B.A.A.BA

arts appliqués

L’ANTI-DESIGN

 Dans les années 60 en Italie, les artistes mouvement de l’Arte povera, les architectes des groupes Archizoom et Superstudio se rassemblent pour fonder de nouveaux statuts à l’art, à l’architecture et au design, au delà  de la séduction qu’opère la société de consommation. Que nous raconte la Valentine d’Ettore Sottsass, dans ce contexte de la fin des année 60.  Comment cet objet en devenant une icône du Pop art, remet-il en question le rôle du design et ainsi participe à la naissance du mouvement anti- design et  d’Alchimia ?

LA PLACE DE LA SEDUCTION EN DESIGN 

L’importance de la qualité “perçue”

Jean-Pierre Vitrac et Jean-Charles Gaté dans Design, la stratégie produit (ed. Eyrolles) répertorie les différents paramètres sur lesquels le designer peut agir pour séduire : la forme, la couleur, la matière, le toucher, le bruit, le geste, l’esprit. Ils écrivent : “La séduction, c’est ce qui nous fait succomber. Les méthodologies, les recherches de concepts sont indispensables pour créer un produit. mais tout cela serait vain sans ce petit quelques chose en plus qui nous rapproche du bonheur. bref, le produit doit séduire”… et plus loins : … “il est révélateur que cette attention portée désormais à la qualité “perçue” accompagne la réflexion plus en profondeur menée par les industriels pour améliorer la conception de leurs produits. C’est la preuve que ce qui pouvait naguère être considéré comme superficiel ou superflu a pris toute son importance”….
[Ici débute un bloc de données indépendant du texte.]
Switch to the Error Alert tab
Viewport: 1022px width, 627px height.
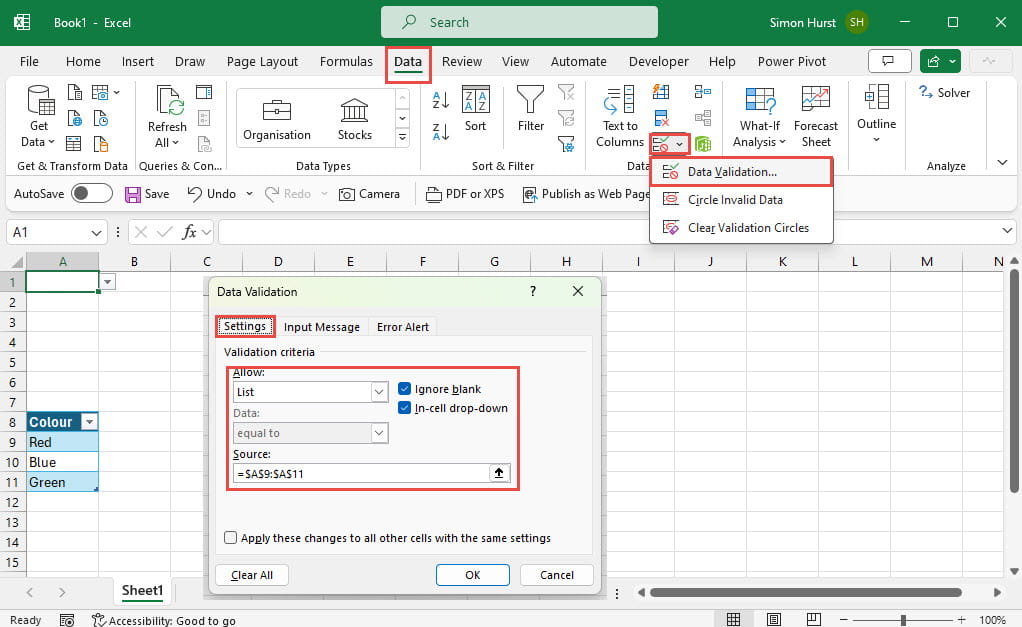(402, 327)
Jean-Pierre Vitrac et Jean-Charles Gaté dans Design, la stratégie produit, 1993 (ed. Eyrolles)

 

Contexte critique des années 60

Ettore Sottsass et  Joe Colombo 

 …Ses réflexions sur la naissance d’un nouveau monde poussent Ettore Sottsass à analyser le rôle du designer dans la société qui, au lieu d’aliéner l’homme à l’objet, doit au contraire le déconditionner de ce rapport fétichiste en vue de « faire coïncider culture et libre créativité individuelle ». En tant que designer, il se sent à la fois responsable et impuissant. Il éprouve le sentiment d’être limité par un système qui vise l’obsolescence de l’objet et son perpétuel renouvellement.

Extrait du dossier pédagogique du Centre Pompidou

… »culture et libre créativité individuelle »…

 La société de consommation doit produire à un moindre coût et surtout toujours plus, des objets qui s’usent vite et que l’on doit sans cesse remplacer. Ainsi le good design issu des année 50, qui devait produire des objets fonctionnelles, et répondre aux besoins de confort des usagers, aboutit soit à un design standardisé, soit à la production d’objets à la mode, en tout cas à l’obsolescence programmée. Dans l’euphorie du vite produit, vite choisi, vite remplacé, l’usager devient un consommateur sans fin vite séduit et contenté.

A la fin des années 60, en Italie, naît un nouveau courant radical dont  Ettore Sottsass et Joe Colombo sont les précurseurs. Ils proposent un design modulaire, convertible, mobile, transformable à volonté pour libérer l’espace et s’adapter au gré des besoins, manifeste d’un choix de vie et de pensée. L’usager construit sont environnement, son paysage domestique, comme le laisse entendre le titre de l’exposition qui a eu lieu à New-York en 1972,  Italy, New domestic landskape, qui a réuni les designers de ce courant.

Alchimia,  un « laboratoire pour une iconographie nouvelle »

objets uniques ou des séries limités. 

Brochure éditée à l’occasion de l’exposition « Ettore Sottsass Jr Contre-design » au FRAC Centre du 19 mai au 30 juillet 2006

… »Ettore Sottsass rejoint en 1979 le groupe Alchimia, fondé à Milan en 1976 par Alessandro Mendini et Adriana Guerriero. Ce groupe propose une vision renouvelée du design où la métamorphose des objets du quotidien en objets imaginaires s’opère par l’alchimie des surfaces, des couleurs, des matériaux. »…

Extrait du dossier pédagogique du Centre Pompidou

La Valentine est peut- être un objet de design qui à rater sa cible, mais c’est un objet manifeste. Elle représente un pas vers notre nouveau rapport à l’objet, qui au delà du service qu’il peut nous assuré répond à notre besoin d’interférer sur notre univers. Ainsi est-elle représentative du mouvement anti-design du  tournant des années 60. En laissant plus de place à la créativité de chacun, elle me semble plus proche de nos aspirations actuelles.